[Records contained in a dataset]
┌──

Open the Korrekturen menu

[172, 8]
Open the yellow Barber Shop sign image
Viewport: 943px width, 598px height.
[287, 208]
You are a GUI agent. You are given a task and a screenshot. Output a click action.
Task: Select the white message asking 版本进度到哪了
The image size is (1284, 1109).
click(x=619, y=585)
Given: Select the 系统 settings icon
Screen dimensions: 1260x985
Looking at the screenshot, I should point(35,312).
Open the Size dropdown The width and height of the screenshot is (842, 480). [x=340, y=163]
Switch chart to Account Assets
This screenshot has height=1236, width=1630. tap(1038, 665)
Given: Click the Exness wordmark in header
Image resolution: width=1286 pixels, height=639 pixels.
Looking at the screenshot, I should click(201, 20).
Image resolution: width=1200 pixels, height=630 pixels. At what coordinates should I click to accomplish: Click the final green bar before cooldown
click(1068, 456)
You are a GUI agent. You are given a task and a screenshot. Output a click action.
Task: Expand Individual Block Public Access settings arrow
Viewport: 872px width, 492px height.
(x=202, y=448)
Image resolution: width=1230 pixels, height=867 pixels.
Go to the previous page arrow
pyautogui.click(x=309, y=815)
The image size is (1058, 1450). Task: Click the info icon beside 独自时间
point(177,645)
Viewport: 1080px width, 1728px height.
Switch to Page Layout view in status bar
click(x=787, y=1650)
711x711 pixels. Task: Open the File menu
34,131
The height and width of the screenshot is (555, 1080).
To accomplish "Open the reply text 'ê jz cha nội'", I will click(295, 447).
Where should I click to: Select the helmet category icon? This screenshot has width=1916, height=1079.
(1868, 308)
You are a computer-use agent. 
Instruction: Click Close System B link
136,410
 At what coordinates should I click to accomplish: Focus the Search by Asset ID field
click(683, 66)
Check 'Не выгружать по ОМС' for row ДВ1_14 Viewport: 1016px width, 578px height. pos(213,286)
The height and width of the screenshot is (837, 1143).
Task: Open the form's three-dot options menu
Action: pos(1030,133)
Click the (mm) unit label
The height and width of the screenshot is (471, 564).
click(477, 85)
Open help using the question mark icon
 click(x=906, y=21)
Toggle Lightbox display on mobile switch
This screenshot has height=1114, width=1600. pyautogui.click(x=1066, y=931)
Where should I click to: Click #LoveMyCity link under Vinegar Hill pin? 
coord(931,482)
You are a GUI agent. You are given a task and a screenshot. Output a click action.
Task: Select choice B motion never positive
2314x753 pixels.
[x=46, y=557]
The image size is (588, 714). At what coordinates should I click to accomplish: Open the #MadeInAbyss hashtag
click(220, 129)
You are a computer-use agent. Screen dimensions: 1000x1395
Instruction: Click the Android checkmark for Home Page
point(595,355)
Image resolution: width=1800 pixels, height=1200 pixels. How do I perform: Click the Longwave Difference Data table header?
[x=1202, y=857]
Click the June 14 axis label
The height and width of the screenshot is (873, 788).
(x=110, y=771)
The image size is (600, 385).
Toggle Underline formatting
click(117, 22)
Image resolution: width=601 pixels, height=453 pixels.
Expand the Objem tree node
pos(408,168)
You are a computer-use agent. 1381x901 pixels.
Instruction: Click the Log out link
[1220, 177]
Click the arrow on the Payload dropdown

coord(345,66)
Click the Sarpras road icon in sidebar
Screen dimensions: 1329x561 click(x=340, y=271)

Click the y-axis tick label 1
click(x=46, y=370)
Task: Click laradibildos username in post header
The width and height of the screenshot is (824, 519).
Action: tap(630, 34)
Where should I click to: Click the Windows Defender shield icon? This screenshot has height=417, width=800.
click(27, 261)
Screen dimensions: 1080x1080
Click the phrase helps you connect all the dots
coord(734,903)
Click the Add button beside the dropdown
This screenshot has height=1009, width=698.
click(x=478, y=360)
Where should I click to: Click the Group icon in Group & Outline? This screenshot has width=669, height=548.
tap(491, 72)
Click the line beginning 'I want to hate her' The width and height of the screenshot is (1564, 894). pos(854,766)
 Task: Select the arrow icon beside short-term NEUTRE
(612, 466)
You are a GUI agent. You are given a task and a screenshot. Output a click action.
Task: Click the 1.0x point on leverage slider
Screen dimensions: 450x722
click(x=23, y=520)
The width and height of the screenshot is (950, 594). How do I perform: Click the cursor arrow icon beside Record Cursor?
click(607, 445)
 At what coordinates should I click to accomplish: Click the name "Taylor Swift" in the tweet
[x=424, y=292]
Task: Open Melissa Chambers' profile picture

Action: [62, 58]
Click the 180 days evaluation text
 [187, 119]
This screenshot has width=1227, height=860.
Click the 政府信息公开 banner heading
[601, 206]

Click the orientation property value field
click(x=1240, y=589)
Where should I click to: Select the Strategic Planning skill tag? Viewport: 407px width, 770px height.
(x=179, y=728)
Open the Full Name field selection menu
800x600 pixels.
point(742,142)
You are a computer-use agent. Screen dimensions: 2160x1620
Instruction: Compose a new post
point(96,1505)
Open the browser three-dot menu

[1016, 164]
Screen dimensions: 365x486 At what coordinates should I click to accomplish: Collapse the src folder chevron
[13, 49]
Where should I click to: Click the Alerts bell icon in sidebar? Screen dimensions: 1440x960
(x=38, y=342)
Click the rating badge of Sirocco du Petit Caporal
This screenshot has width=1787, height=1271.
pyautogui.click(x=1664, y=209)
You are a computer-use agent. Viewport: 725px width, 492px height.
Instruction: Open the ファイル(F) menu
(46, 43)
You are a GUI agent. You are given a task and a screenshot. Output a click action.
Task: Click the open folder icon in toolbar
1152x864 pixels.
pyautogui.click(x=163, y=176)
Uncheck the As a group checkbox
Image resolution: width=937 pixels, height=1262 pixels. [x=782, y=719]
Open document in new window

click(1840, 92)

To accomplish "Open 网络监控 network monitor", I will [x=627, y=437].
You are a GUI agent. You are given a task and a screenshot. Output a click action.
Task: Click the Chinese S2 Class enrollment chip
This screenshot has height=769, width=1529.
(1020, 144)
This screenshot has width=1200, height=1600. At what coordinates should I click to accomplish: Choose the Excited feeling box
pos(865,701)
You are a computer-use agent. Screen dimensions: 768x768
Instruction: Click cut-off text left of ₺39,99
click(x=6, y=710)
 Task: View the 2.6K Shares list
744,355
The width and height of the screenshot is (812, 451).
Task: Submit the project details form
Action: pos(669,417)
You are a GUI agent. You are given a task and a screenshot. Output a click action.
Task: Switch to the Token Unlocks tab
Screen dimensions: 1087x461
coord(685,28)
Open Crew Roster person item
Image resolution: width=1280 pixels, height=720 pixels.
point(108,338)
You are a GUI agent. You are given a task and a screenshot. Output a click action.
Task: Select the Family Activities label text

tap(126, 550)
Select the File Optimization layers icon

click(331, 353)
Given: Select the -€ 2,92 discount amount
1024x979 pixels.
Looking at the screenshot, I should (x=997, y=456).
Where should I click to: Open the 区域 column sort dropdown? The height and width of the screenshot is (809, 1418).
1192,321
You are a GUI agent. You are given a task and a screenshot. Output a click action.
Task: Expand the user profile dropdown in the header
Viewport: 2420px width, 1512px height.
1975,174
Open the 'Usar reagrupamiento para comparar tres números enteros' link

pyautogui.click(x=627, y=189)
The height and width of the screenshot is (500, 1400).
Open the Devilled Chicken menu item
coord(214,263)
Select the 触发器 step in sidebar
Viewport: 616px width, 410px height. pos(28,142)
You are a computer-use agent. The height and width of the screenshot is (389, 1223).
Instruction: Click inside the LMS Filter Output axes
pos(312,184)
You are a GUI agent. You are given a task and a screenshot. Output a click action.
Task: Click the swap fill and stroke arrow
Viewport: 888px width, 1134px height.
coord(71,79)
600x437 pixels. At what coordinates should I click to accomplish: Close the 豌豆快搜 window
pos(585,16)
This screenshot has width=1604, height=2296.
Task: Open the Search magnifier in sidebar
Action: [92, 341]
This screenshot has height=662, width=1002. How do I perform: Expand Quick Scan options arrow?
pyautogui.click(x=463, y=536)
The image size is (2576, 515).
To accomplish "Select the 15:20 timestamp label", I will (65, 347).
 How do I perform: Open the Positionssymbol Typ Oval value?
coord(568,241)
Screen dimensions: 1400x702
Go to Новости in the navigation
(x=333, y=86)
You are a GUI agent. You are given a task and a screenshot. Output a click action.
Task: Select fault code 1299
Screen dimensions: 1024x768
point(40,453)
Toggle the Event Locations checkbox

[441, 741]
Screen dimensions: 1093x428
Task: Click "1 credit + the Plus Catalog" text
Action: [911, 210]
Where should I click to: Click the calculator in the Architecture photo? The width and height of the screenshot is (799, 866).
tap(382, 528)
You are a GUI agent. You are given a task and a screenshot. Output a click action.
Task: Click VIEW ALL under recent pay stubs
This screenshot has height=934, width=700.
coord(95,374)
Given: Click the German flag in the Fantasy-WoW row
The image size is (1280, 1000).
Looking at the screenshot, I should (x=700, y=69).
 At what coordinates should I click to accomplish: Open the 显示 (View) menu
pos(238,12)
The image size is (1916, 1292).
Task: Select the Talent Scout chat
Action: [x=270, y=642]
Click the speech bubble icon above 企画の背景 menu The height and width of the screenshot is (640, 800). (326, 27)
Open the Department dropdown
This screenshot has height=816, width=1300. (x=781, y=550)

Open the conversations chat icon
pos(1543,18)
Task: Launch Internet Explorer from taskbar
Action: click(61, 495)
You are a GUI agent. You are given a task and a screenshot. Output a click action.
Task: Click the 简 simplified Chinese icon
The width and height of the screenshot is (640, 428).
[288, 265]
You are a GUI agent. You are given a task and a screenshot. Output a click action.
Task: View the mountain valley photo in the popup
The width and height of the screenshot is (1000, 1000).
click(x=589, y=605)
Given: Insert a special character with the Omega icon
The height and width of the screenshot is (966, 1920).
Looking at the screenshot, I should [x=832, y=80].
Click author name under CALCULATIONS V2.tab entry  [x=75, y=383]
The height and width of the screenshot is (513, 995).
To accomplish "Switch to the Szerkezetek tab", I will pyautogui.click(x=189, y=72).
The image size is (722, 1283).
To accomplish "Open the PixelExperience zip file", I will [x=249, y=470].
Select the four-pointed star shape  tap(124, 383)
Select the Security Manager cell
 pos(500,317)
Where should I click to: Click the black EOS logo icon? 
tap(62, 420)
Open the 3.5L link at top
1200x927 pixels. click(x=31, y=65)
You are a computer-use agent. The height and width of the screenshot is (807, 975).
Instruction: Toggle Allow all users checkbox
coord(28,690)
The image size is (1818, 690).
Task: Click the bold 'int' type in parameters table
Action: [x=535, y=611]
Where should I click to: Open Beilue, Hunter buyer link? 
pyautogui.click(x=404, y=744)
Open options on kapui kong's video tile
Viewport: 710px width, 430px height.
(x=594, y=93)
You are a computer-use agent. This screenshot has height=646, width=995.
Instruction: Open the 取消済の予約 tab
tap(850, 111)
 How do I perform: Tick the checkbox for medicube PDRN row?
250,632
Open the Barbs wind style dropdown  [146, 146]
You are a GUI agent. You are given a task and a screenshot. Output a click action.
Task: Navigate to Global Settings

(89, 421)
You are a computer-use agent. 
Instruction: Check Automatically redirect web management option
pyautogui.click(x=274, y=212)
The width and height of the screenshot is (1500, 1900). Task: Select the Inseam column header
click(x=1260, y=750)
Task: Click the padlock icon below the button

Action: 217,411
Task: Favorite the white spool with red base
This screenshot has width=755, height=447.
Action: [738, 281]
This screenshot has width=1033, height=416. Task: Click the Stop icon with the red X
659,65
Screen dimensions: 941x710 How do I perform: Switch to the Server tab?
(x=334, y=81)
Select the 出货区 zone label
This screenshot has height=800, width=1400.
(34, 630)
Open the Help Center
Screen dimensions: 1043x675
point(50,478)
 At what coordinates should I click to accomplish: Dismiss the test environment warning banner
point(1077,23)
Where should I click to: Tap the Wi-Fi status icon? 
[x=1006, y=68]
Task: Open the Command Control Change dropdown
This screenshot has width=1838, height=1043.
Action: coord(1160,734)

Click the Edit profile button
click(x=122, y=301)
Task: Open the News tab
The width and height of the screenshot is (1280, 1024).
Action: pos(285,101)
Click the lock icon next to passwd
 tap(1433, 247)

└──

» WORK INSTRUCTIONS
How many lines in the entries contain the string "Chinese"? Answer with the number only.

» RESPONSE
2